ND – not detected – for qualitative methods where there is a simple detected or not detected response
CFU – colony forming unit – used to estimate the number of viable bacteria or fungal cells in a sample, expressed in mL (for liquids) and g (solids)
CoA – Certificate of Analysis – a formal, controlled document showing the test method, sample name and test result, signed by an official signatory
Less than (<) – ISO 7218 (Microbiology of food and animal feedingstuffs — General requirements and guidance for microbiological examinations) sets out reporting guidelines:
When reporting a result where no organisms are detected, you cannot report zero, so would need to report <1 (in the case of liquids) or <10 (in the case of solids – due to a dilution taking place).
Subsequent dilutions would affect how the results were reported (for example, <100 or <1000).
Greater than (>) – a reported result of >x indicates that the number of viable organisms exceed the maximum amount that can be reported for that particular method (also can be expressed as TNTC – Too Numerous To Count)
E or ~ – Estimated – this is used if an actual count lies outside of the reportable range of results for a particular method.
For example, if a method has a reporting range from 50 – 500 and 40 cfus were counted, the result would be reported as 40E or ~40
Presumptive results are those where there is a two stage confirmatory process to a method and the first stage has indicated that this second stage is required.
A “presumptive” positive warning is issued to the client prior to the confirmation stage being undertaken
What the results mean
Food microbiology is a complex area, within which there is an element of uncertainty when it comes to interpreting results
The particulate nature of microorganisms and their ability to reproduce rapidly under favourable conditions has an impact on accuracy when it comes to testing.
Microbiological specifications for a range of food products have been established using robust scientific methods and captured in international standards and regulations where appropriate (Australian specifications are available in the Food Standards Code, Schedule 27 and in the FSANZ “Compendium of Microbiological Criteria for Food“.
For Qualitative methods (Detected or Not Detected), a positive (ie Detected) result in many cases means that the sample/batch is unacceptable and further action must be taken.
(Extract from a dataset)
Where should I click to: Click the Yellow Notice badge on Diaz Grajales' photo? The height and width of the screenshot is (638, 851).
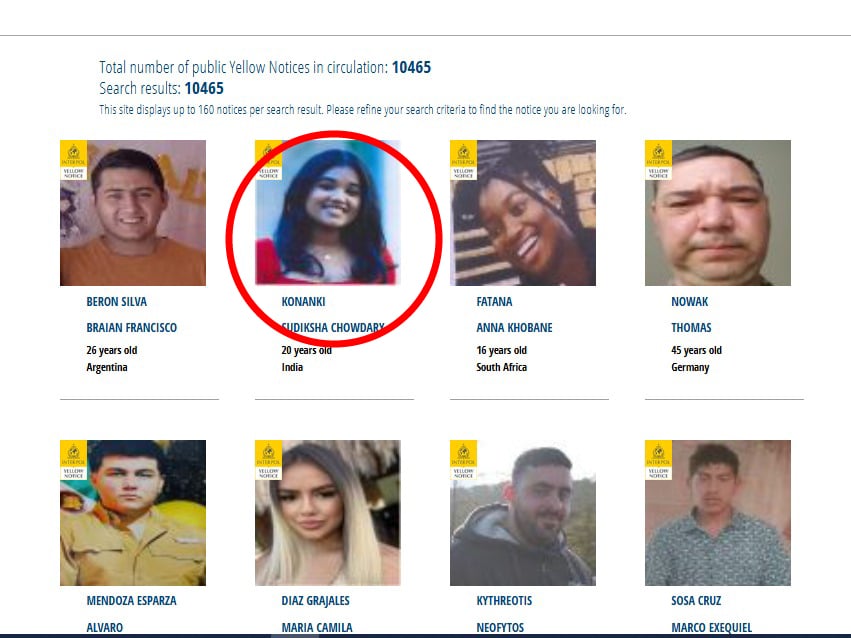tap(268, 460)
The extent of the action will depend on a number of factors, including: regulatory requirements, industry standards, customer specifications and company HACCP plan.
Quantitative methods provide a count of microorganisms in a given amount of sample – for example, Standard Plate Count 150cfu/g.
What is acceptable here will also depend on specifications derived from a combination of the above factors.
For Environmental Monitoring, there is less guidance and no internationally recommended specifications. This is simply because all facilities are different, with different risks.
It is therefore crucial that, prior to any testing commencing, a thorough risk analysis is conducted, including sampling points, sampling frequency, target organisms, specifications, control measures and corrective actions.